How to use data warehouse for data analysis?
Before diving into our article, let’s take a look at the data warehouse! A data warehouse is a subject-oriented, integrated, relatively stable data collection that reflects historical changes.
Let’s look at these words:
- Topic-oriented. The data warehouse will plan various business topics, so we need to understand the scope of the major topics and the relationship between them, so that we can understand the basic structure of the data warehouse.
- Integrated. The data of the data warehouse will come from various business system data or external crawling data, so we need to know which source the model fields of each data warehouse come from, so that we can quickly and comprehensively understand the relevant business.
- Relatively stable. The data in the data warehouse generally does not change in real time, so we look at the data of last year today and look at the data of last year tomorrow. If we find that a certain monthly data is wrong, we may need to re-aggregate the daily data of the historical month.
- Reflect historical changes, which is why forecasting generally requires data analysts to shine.
How to use data warehouse to optimize data analysis?
First of all, what is data analysis?

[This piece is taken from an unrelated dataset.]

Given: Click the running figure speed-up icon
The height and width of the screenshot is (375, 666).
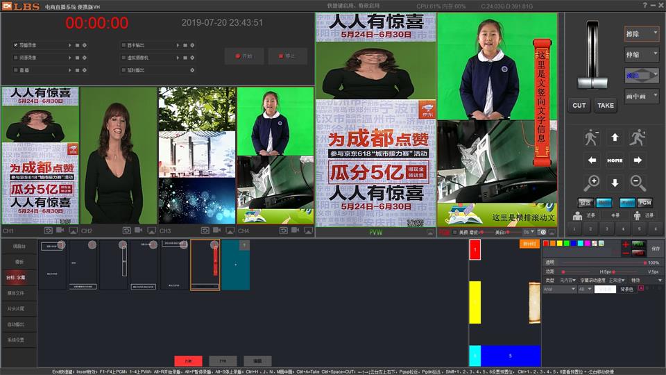Looking at the screenshot, I should tap(638, 138).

Based on business requirements, combined with historical data, relevant statistical methods and some data mining tools and algorithms are used to integrate and analyze data, and form a set of solutions to finally solve a business scenario.

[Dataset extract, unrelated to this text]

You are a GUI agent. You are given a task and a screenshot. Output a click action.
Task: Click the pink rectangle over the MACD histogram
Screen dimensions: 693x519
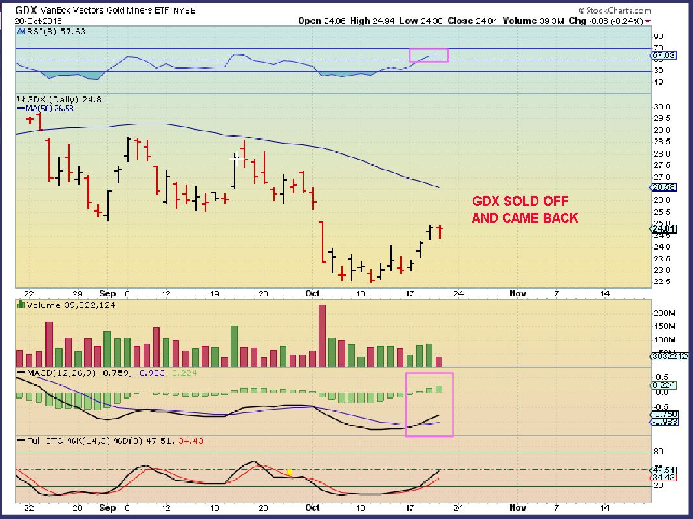[429, 404]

I heard from the teammates that in the process of data analysis, most of the work is dealing with data (most of which I think is 60% of the workload), so in order to improve work efficiency and quality, data analysis with the help of data warehouse is a great option.
How to use the data warehouse?
- To understand the original data. To truly understand the indicators, you must understand the original detailed data, know where it came from, and what dimensions were calculated.
- Look for “clean” data. Data analysis requires that the data be “clean” (can be input as algorithmic features), and the models in the data warehouse generally meet your requirements. We need to find a “clean” model, but the truth is often not very smooth, we need to find similar data, and then find the same link (association condition) to summarize the data by ourselves.
- Feedback data. After the data analysis has completed the analysis plan, it can share the results with the data warehouse partners, so that the data warehouse colleagues can learn the data analysis ideas, and can also better plan the model, thus entering a virtuous circle.
The organizational structure of both data warehouse and data analysis exists in many large teams, and many small teams do not have dedicated data analysts or data warehouse personnel, and the two are integrated.